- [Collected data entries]
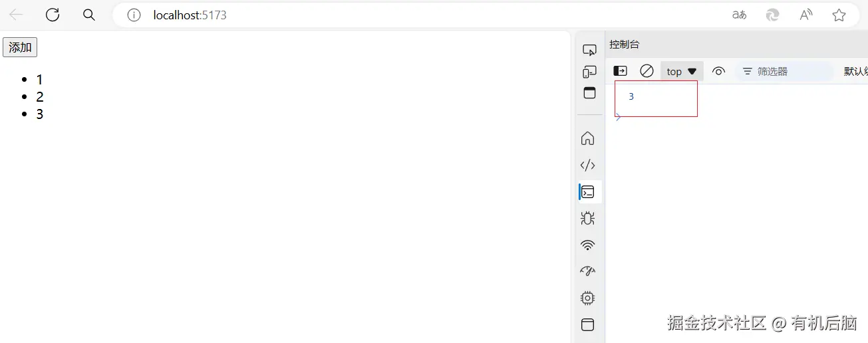
Task: Toggle the console sidebar panel
Action: [x=620, y=71]
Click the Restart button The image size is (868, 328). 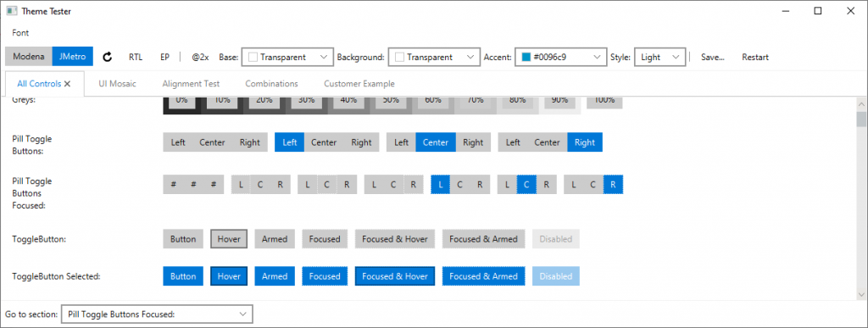[x=755, y=57]
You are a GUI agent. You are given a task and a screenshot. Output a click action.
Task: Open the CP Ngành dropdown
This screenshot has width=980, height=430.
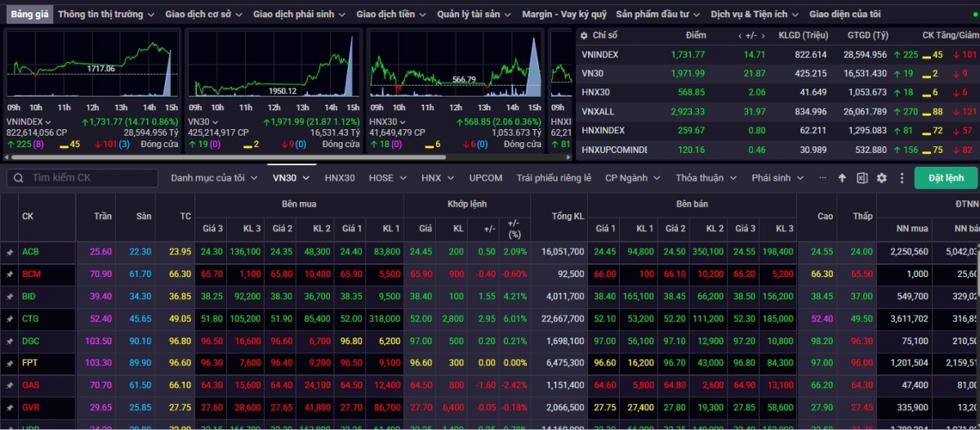[x=631, y=178]
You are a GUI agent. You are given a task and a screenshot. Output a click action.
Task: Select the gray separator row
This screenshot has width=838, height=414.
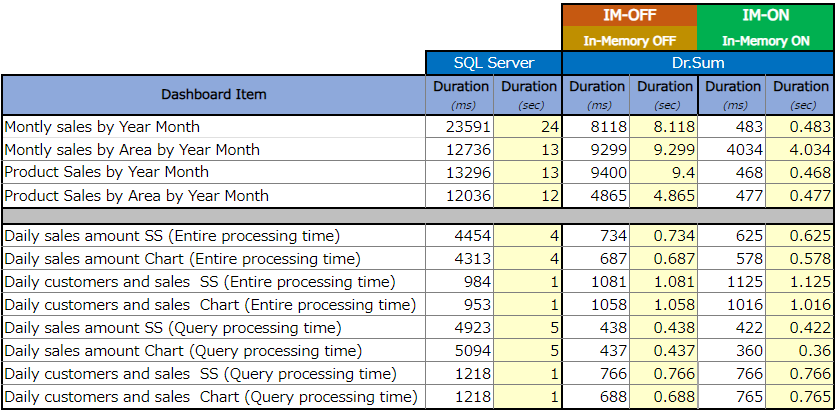click(x=418, y=216)
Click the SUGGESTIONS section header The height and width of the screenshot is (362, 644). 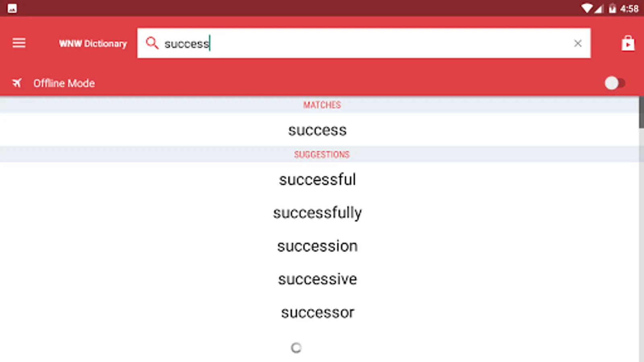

- [Task item] Only the lines from the line with "Task: Select the gray separator row" through the end of the records belong in your copy. Repeat them exactly, without pictures.

- [Solution]
Task: Select the gray separator row
This screenshot has width=838, height=414.
click(x=418, y=216)
Click the SUGGESTIONS section header The height and width of the screenshot is (362, 644). 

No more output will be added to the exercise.